Aim of the task |
Show every line in the listing below that contains the word "perform", treating uppercase and lowercase as different.

* begin *

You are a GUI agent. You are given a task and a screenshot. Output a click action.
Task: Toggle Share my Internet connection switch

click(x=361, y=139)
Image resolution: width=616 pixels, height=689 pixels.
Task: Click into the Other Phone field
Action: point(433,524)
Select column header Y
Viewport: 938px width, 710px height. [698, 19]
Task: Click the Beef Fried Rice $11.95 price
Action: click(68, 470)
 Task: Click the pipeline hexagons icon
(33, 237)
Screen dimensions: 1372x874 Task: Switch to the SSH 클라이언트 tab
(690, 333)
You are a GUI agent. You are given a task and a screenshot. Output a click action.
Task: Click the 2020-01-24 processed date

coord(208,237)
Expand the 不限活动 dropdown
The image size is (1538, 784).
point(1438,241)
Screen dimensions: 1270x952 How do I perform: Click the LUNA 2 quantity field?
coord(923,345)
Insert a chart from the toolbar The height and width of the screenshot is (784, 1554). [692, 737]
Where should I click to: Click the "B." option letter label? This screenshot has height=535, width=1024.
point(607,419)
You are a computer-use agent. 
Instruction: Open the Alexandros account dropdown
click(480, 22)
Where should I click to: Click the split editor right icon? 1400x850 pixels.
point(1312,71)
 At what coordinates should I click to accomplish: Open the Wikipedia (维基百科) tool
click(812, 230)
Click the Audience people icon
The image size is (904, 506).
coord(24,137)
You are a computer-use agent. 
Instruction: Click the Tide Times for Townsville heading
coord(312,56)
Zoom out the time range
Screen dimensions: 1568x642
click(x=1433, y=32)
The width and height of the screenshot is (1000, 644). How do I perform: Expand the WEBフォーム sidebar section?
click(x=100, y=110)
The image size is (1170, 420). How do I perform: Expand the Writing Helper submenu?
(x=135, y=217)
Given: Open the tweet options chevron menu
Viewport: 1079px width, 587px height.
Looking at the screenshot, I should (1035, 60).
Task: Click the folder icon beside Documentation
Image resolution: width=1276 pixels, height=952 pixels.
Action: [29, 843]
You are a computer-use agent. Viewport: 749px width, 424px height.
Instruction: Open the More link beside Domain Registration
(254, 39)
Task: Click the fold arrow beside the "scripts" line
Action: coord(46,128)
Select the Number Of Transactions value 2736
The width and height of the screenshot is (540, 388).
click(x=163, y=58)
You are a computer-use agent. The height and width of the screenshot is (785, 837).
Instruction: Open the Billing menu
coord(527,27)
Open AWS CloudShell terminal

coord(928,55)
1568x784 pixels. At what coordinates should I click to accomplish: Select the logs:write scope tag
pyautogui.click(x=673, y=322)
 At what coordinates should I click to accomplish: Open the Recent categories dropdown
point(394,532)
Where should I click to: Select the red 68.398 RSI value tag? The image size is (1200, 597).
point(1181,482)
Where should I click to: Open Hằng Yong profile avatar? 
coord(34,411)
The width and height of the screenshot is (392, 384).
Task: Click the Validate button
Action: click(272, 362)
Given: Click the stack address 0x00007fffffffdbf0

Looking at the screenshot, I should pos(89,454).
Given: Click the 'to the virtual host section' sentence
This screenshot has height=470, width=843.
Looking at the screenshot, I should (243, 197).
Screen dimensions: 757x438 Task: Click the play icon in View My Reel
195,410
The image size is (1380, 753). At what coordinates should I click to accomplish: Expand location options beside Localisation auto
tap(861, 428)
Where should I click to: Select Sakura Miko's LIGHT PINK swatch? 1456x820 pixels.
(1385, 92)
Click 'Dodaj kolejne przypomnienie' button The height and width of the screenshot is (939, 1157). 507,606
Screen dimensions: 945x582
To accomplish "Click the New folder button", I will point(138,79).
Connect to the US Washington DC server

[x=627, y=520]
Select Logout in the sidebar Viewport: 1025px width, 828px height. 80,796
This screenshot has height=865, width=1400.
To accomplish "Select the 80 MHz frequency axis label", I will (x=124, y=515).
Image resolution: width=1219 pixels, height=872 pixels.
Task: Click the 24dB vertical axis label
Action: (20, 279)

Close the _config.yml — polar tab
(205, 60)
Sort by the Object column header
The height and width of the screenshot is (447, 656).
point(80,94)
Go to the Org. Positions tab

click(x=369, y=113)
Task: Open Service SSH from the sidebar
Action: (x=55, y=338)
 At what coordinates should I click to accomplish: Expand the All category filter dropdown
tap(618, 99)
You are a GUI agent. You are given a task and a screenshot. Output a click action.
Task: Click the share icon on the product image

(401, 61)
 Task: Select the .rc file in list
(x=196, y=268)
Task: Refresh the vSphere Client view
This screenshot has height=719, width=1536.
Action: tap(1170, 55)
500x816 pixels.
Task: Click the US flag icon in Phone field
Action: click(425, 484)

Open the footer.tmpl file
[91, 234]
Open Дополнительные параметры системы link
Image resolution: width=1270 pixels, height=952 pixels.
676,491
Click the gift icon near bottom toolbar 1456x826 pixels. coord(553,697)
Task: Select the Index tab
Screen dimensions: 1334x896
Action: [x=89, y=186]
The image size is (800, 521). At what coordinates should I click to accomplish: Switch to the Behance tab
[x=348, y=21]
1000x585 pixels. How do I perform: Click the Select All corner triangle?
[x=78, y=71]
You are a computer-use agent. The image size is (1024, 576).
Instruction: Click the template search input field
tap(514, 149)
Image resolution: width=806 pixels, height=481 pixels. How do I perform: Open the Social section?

* end *

Correct answer |
Screen dimensions: 1270x952 How do I perform: Click the LUNA 2 quantity field?
The width and height of the screenshot is (1000, 644). How do I perform: Expand the WEBフォーム sidebar section?
The image size is (1170, 420). How do I perform: Expand the Writing Helper submenu?
1000x585 pixels. How do I perform: Click the Select All corner triangle?
Image resolution: width=806 pixels, height=481 pixels. How do I perform: Open the Social section?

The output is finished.